そして「私」の中に他者を取り込むことにより、「私」は安心して世界を歩ける。しかし時として「私」の世界からはみ出す「他者」の行動が 「私」を怯えさせる。意味は言語の内にある。言語化されない意味は何処にもないと僕は思う。「私」は理解できない「他者」の行動の意味を言語化できない。「他者」についていくら語ろうとも、それは「他者」の外郭をむなしく辿るだけなのだ。
意味を言語化する為にはある程度の時間が必要となるが、その時間さえ「私」には与えられていない。そして「私」の世界は終に意味がない世界へと変質していく。その中で今まで安心した「私」の世界は、不安定な「他者」に常に脅威を感じる世界へと変わっていくのである。そして「私」は自分の世界と理解できない「他者」の行動を取り纏める一つの言葉を造り出す。「心の闇」、それはそう呼ばれる。
上記の事柄は僕自身が本気でそう考えているわけではない。
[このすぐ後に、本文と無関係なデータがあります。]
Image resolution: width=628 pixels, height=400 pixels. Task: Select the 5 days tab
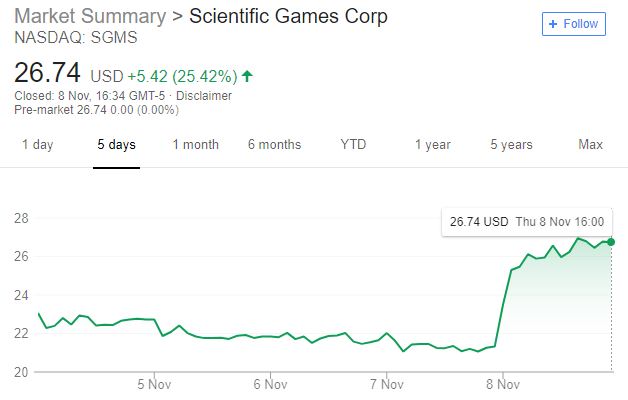tap(116, 145)
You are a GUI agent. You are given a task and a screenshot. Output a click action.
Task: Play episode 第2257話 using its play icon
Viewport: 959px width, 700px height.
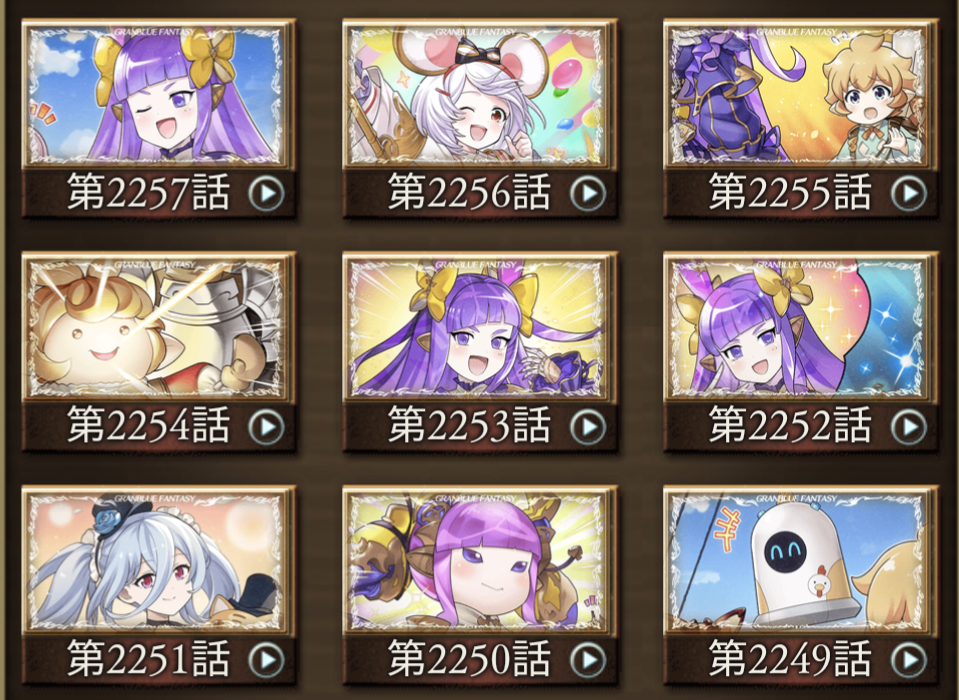267,193
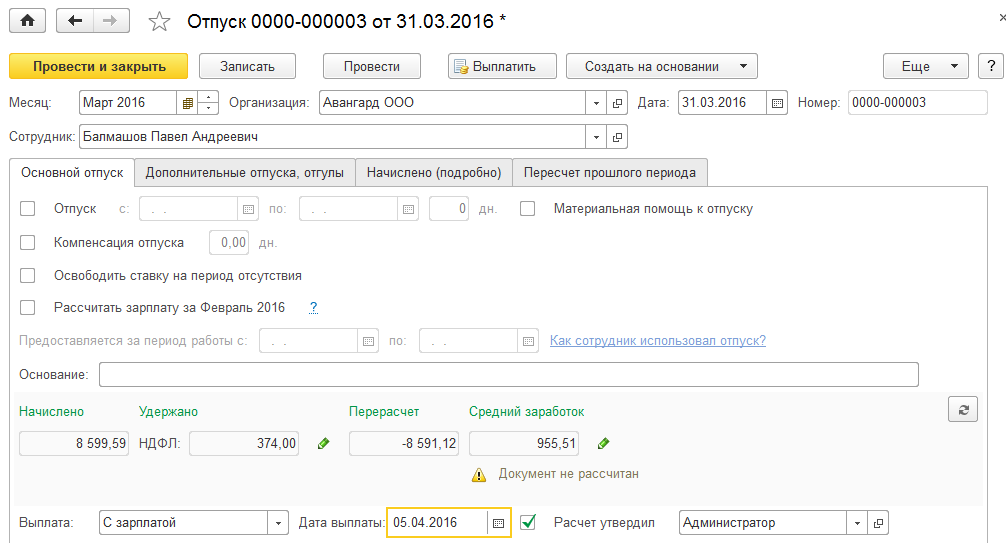Click the Основание text field

pos(508,375)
でも「心の闇」という言葉には、
世界は在るのだがそれを認識するのは私の主観という超越論的な世界観が根底に横たわっている様に思える、そしてその見方は時代の思想そのものであるが、眼差しはどうしても「私」という高見から見下ろす視座になるように思えるのである。
高見から見下ろさなくて、どうして「私」の、もしくは「他者」の「心の闇」が見えるのであろうか。人の「心の闇」を超越的に見る眼差し、僕は時としてその眼差しに怖さを感じる。
ネットの検索の中で僕は気になる物言いを見つけた。「世の中はいたる所に心の闇が満ちている」、満ちているのは「心の闇」ではない、その眼差しだと僕には思える。「心の闇」という言葉について、語るのも使うのも今回のブログ記事が最初で最後にしようと僕は思う。